Les gens sont heureux de venir se débarrasser de tous ces péchés accumulés
Nous éloignant de quelques pas pour nous rapprocher du lac, nous découvrons une autre ambiance, faite de recueillement et de prières. Que ce soit en famille, ou entre amis, en amoureux ou en solitaire, chacun allume sa bougie, se rapproche du bord de l’eau, se penche, marmonne une prière, dépose délicatement le Kratong sur la surface puis le pousse pour que celui-ci s’éloigne le plus loin possible. Sans être strictement recueilli, l’ambiance en est presque joyeuse, les gens sont heureux, peut-être même soulagés, de venir se débarrasser de tous ces péchés accumulés. Toutefois, l’inconvénient de mettre son Kratong à l’eau sur un lac provient du manque de courant qui n’anime pas un tel plan d’eau, et le radeau reste, au grand dam d’un grand nombre, désespérément collé trop prêt du bord.
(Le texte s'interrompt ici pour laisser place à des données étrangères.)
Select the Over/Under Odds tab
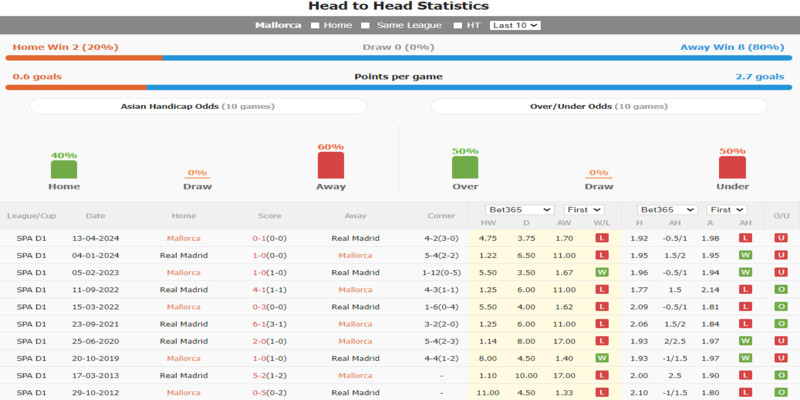The width and height of the screenshot is (800, 400). [x=598, y=106]
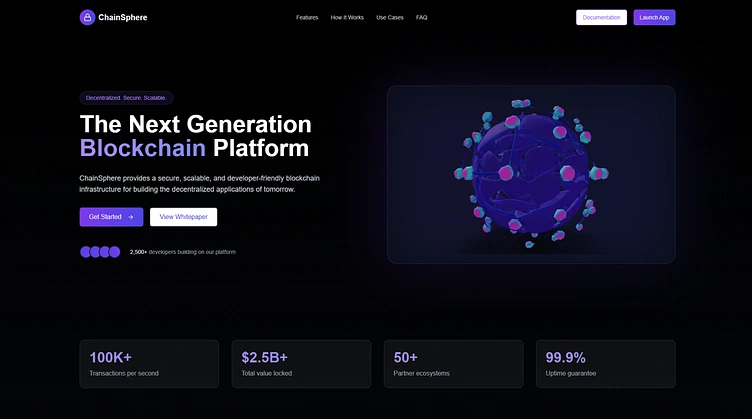Open the Features nav item
Viewport: 752px width, 419px height.
pyautogui.click(x=307, y=17)
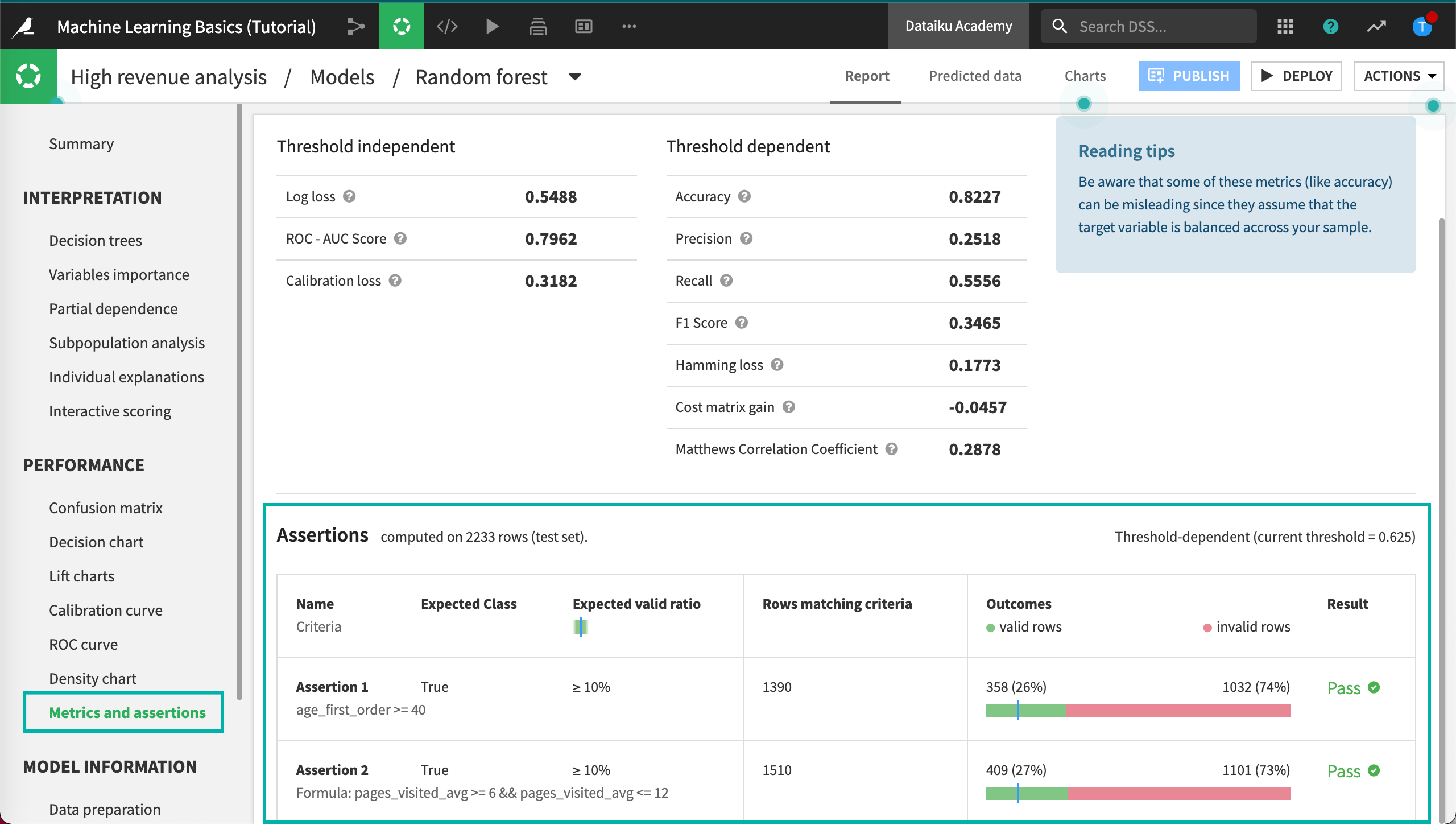Viewport: 1456px width, 825px height.
Task: Select the Decision trees interpretation view
Action: (96, 240)
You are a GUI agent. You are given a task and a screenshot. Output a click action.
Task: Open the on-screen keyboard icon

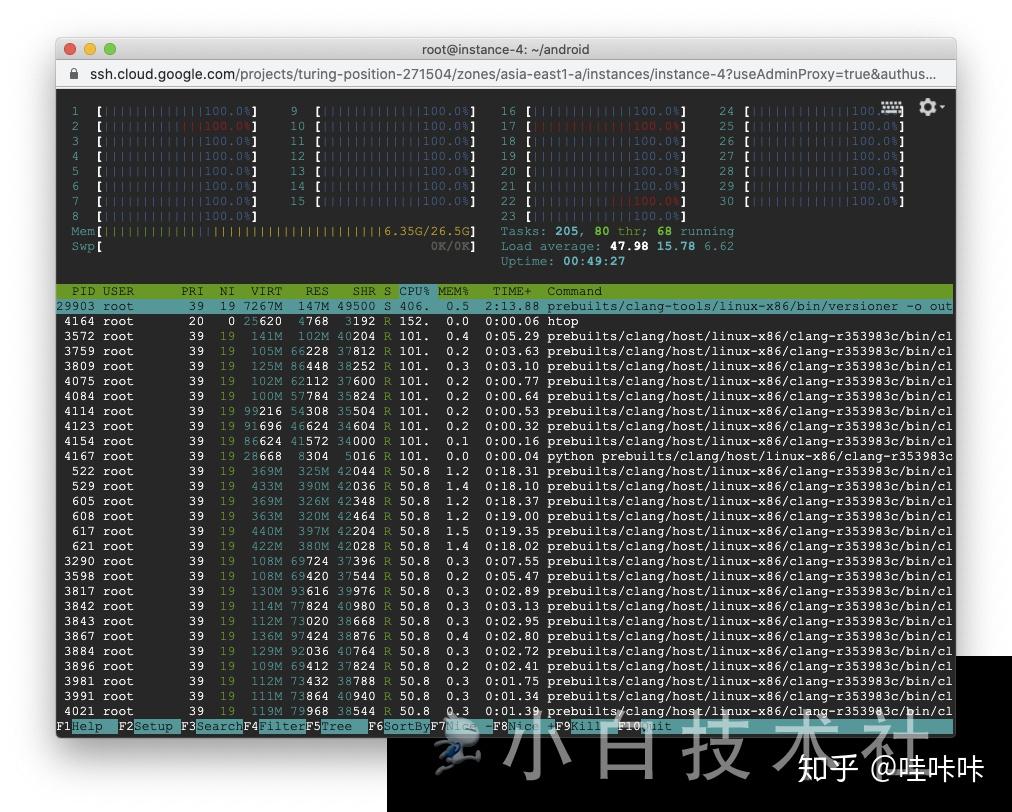pyautogui.click(x=889, y=108)
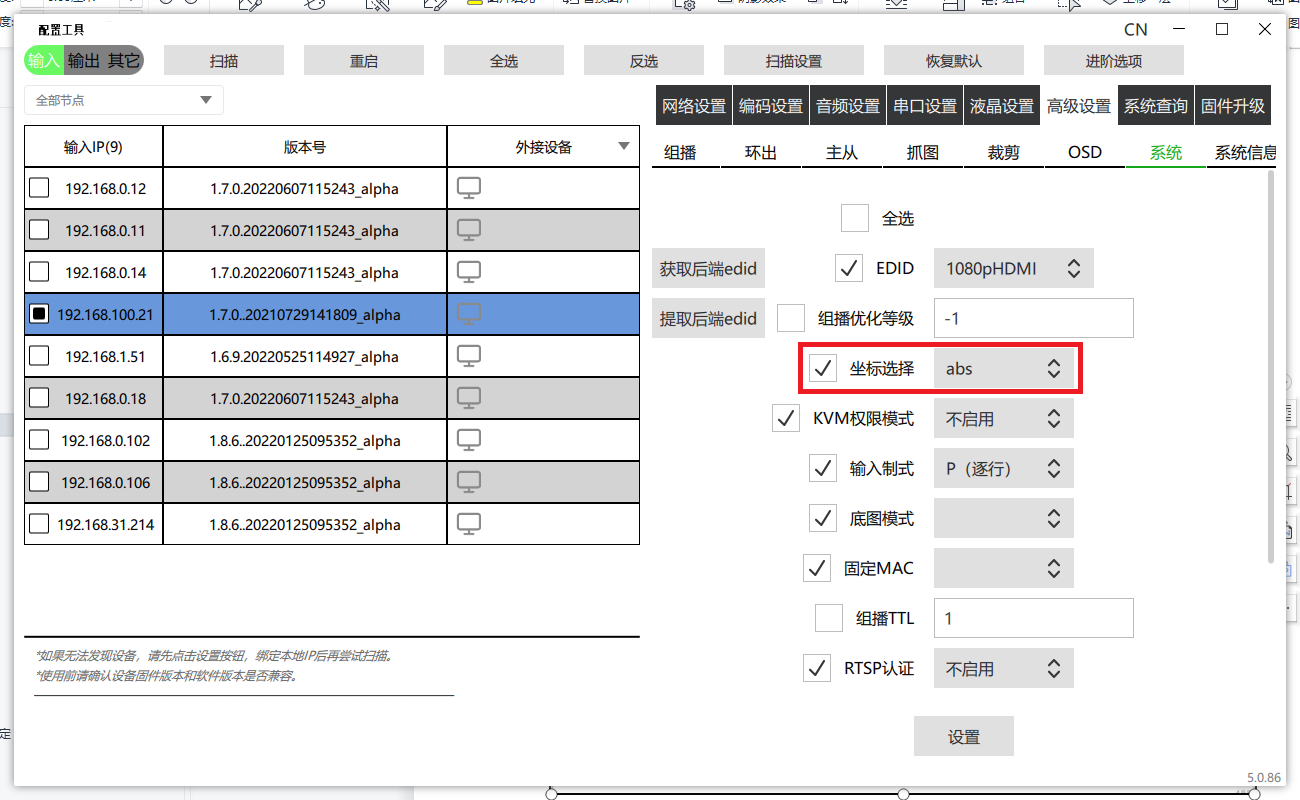
Task: Click monitor icon in 192.168.0.14 row
Action: [469, 272]
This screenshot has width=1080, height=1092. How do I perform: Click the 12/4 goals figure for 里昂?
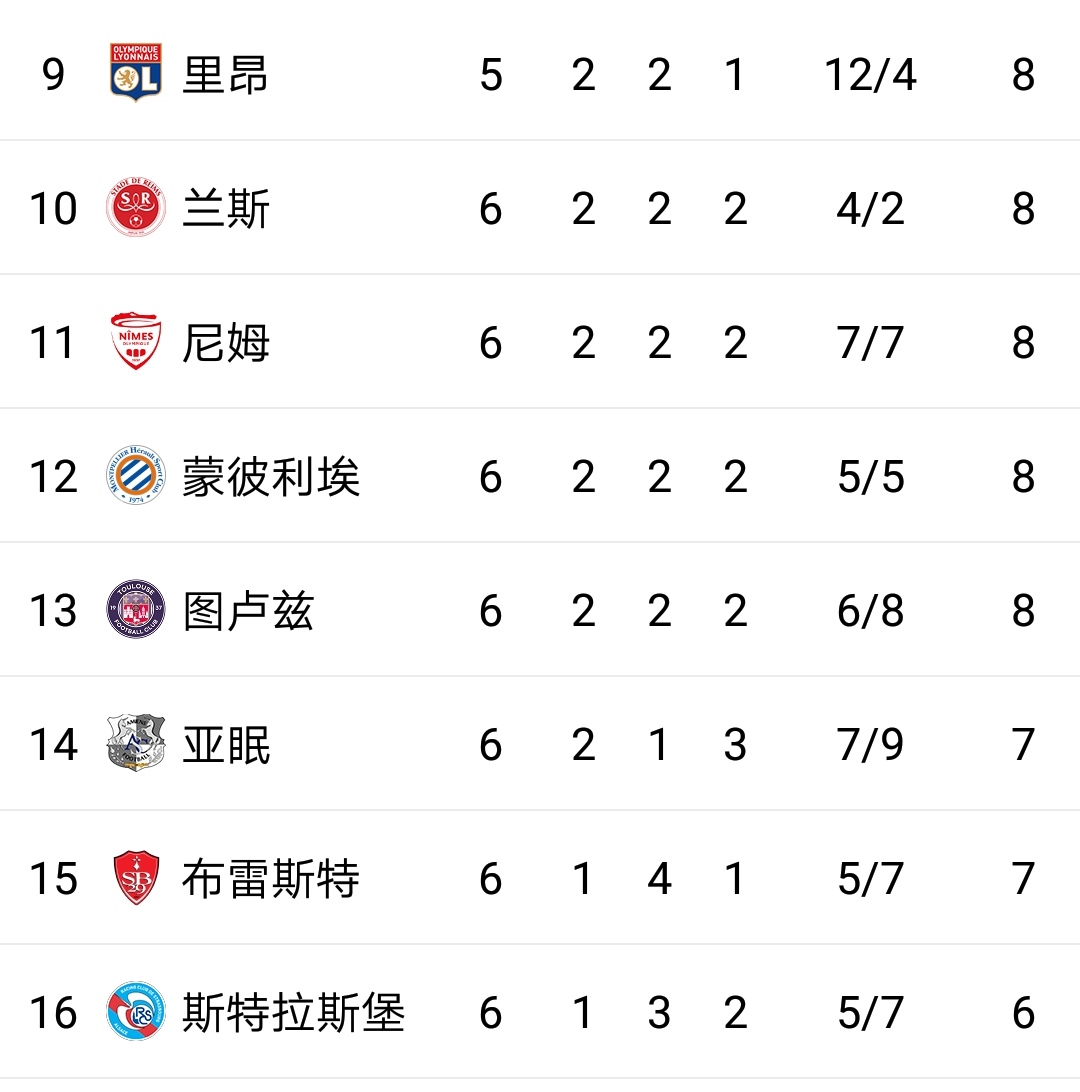[870, 75]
Faut-il donc en déduire que les péchés restent accrochés aux habitants de Sangkhlaburiet faut-il dès lors s’interroger sur les mœurs de ceux-ci. Le mystère reste entier. Dans l’obscurité, nous discernons sur l’eau des embarcations et mettons quelques minutes à comprendre l’étrange manège qui a lieu sur les eaux. A la lumière des lampes frontales, les navigateurs sont à la pêche aux Kratongs afin de récupérer les offrandes sonnantes et trébuchantes cachées au coeur des feuilles de bananier. Tout la difficulté du jeu réside à être le premier lors qu’un Kratong est mis à l’eau mais surtout à ne pas être trop proche du bord afin de ne pas encourir la colère du propriétaire. Cependant, un accord tacite semble s’être établi entre les pirates et les croyants pour définir un no man’s land de quelques mètres dans lequel les Kratong peuvent voguer sans être importunés et ainsi emportés avec eux le poids de la culpabilité et du remord. Par équipe de deux sur le bateau, l’un pagaye et dirige l’embarcation tandis que l’autre récupère les offrandes, les dépouille et prend ce qu’il y a prendre : un billet parfois quelques pièces. La surface de l’eau se couvre alors des feuilles de bananiers flottantes, la magie du moment a disparu au profit de la réalité économique de cette zone durement touchée par la pauvreté.
Alors si vous êtes dans les parages le 28 Novembre 2012, n’hésitez pas à vous joindre aux Thaïlandais pour allumer votre propre Kratong et pouvoir affronter sereinement l’année à venir.